Decline: Excessive borrowing and financial bubbles weaken the nation as debt rises and wealth, values, and political divides grow. Emerging rivals challenge the nation, leading to a painful restructuring.
Personal notes
Reinforcing dynamics: Although I’ve long heard of the saying that our weaknesses tend to hide behind our strengths, it’s not until reading this book did I truly see how powerful this means over the scale of history, manifesting through humans in aggregates how our strengths and weaknesses reinforce each other in a cyclical pattern.
Mirroring business lifecycles: The rise and fall of nations closely mirrors the lifecycle of a business—from growth to maturity to decline. Similarly, a strong founding team that allocates resources efficiently is more likely to achieve product-market fit, driving rapid growth. However, at its peak, a business may develop inefficiencies that undermine its strengths. Its ability to remain a market leader depends on managing these growth factors effectively.
Guiding question
What are the key factors that drive and hinder a company’s growth, and how can we accurately assess them to ensure long-term investment in the right areas?
03 Measuring real value
Dalio’s articulation of how the debt cycle works is the best I’ve seen, so it’s worth getting into more details in this section. In a capitalist system, money, credit, and economic growth are the biggest influences on how wealth and power rise and decline. The difference between real vs. market value varies at different times of the cycle and a typical long debt cycle goes the follows:
Early stages: With little or no debt, hard money like gold is used for transactions because no trust/credit is required. Later, to avoid the risks and inconvenience of carrying metal money, credible parties issue paper claims on hard money, which soon function as money itself.
Middle stages: Initially, the number of paper claims matches the hard money in reserve. Over time, the appeal of credit and debt grows, leading to trouble when income can’t cover debts, or when claims on money outpace the growth of actual assets or goods to back them up, making debt repayment impossible.
Late stages: In a debt crisis, printing money becomes the quickest way to reduce debt, allowing the credit/debt cycle to restart. This approach, though not well understood, seems beneficial because it alleviates debt, obscures the harm to holders of money and debt assets, and inflates asset values in a depreciating currency, giving the illusion of increased wealth.
Personal notes
Measuring real value: Evaluating real value is crucial in early-stage research—uncovering the honest, unfiltered opinion and behavior of users.
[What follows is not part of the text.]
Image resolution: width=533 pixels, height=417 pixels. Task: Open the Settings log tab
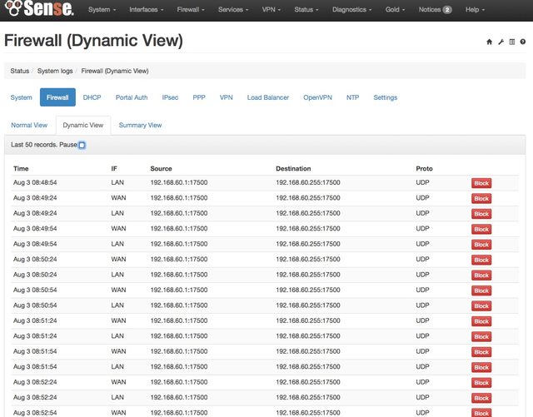coord(385,97)
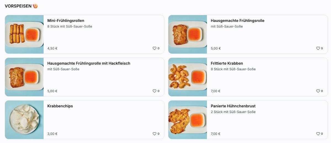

Observing where real vs. market value diverges or aligns helps guide investment in products and infrastructure, especially with overhyped areas like generative AI and agent.
Aligning with ground truth: As builders of probabilistic ML models, how do we evaluate if our predictions actually align with ground truth to guide model training and iteration? This is a fascinating area to be further explored to keep our products truly user-centered.
Guiding question
How might we create a clear feedback loop for model iteration and collaboratively define principles for ML model behavior, involving UX, product, engineering, and data teams?
Being able to combine multi-disciplinary thinking to expand our perspective has been my ongoing passion, and Dalio sets a great example for the kind of in-depth, longitudinal studies needed to unpack the complexity of our world, uncovering clear cause-and-effect relationships that are easy to understand and learn from.